The Five Elements
1. Offer and Acceptance (ijab and qabul): The groom or his representative offers; the bride or her wali accepts. Both must be in the same gathering (majlis) and the acceptance must directly correspond to the offer. The formula varies by school; all agree that the substance must be clear.
2. The Wali (Guardian): The bride’s male guardian — father, grandfather, brother, uncle in sequence — acts as her legal representative. His role is to verify that the marriage is in her interest and conducted with her consent. The Quran (2:232) implies the wali’s role; hadith makes it explicit: “No marriage without a wali.” His role is facilitative, not coercive: the bride’s consent is required separately.
3. Witnesses: Two male witnesses of sound mind and practicing Islam, or their scholarly-approved equivalent. Their presence ensures the marriage is public, not clandestine.

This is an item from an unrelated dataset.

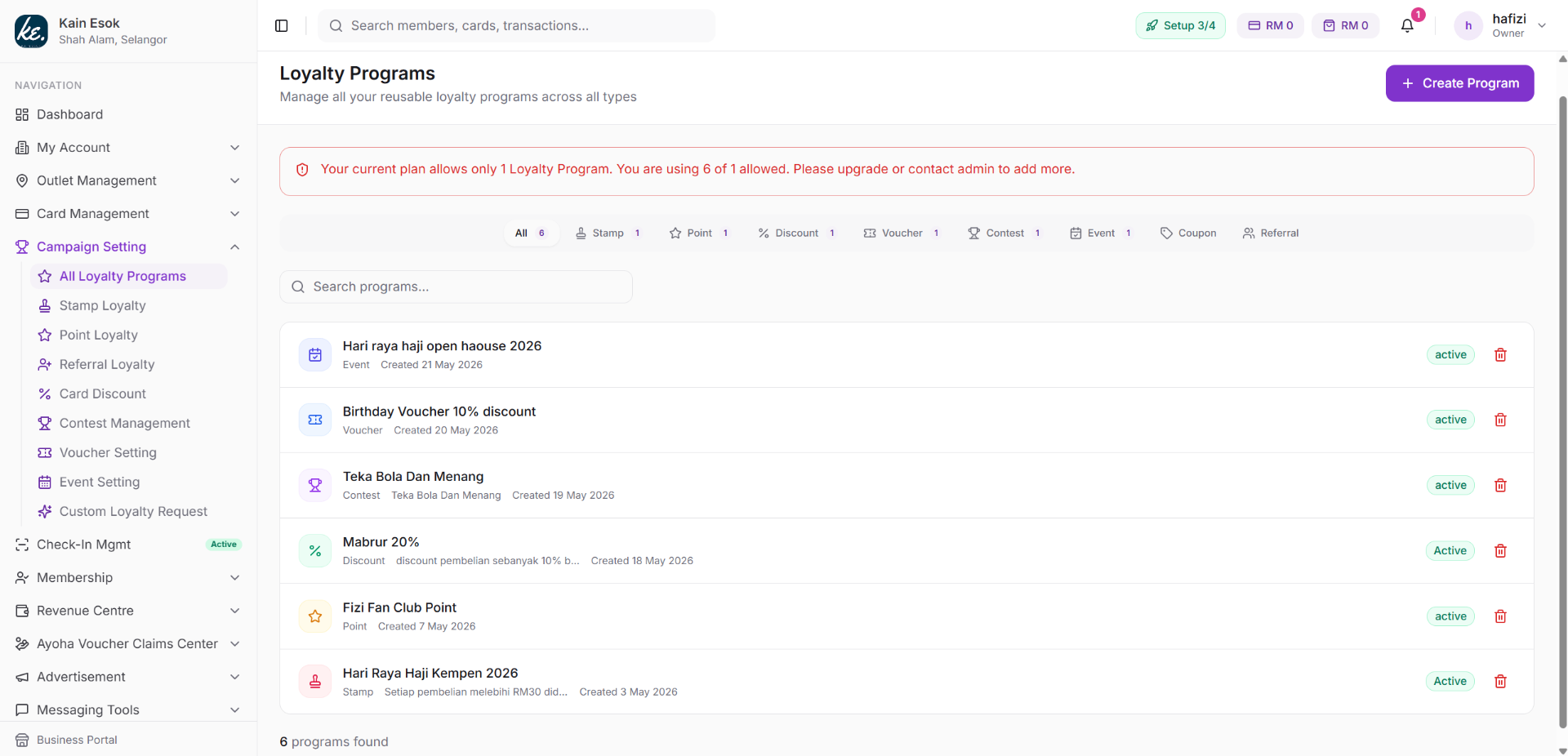Open the Setup 3/4 progress button

[x=1180, y=25]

4. The Mahr (Dower): A mandatory gift from the groom to the bride — specified or to be determined. It becomes her exclusive property; she may give it as a gift but cannot be pressured to waive it. Its amount is flexible. The Quran (4:4): “Give the women [upon marriage] their mahr as a gift.”

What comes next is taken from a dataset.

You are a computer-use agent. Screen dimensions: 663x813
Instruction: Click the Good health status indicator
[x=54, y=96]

5. Bride’s Consent: The Shafi’i and Maliki schools require explicit verbal consent; the Hanafi school accepts silence as consent for a virgin. The Prophet said: “A previously married woman may not be given in marriage without her permission, and a virgin may not be given in marriage without her permission — and her permission is her silence.”
The Bohra Tradition
In Dawoodi Bohra practice, the nikah is solemnized before the Dai al-Mutlaq’s representative (amil) or an authorized raza holder. The ceremony includes Quranic recitation, the khutba-tul-nikah (a specific sermon), confirmation of both parties’ consent, and the mahr specification. The walima (wedding feast) follows, fulfilling the sunnah of public announcement of the marriage.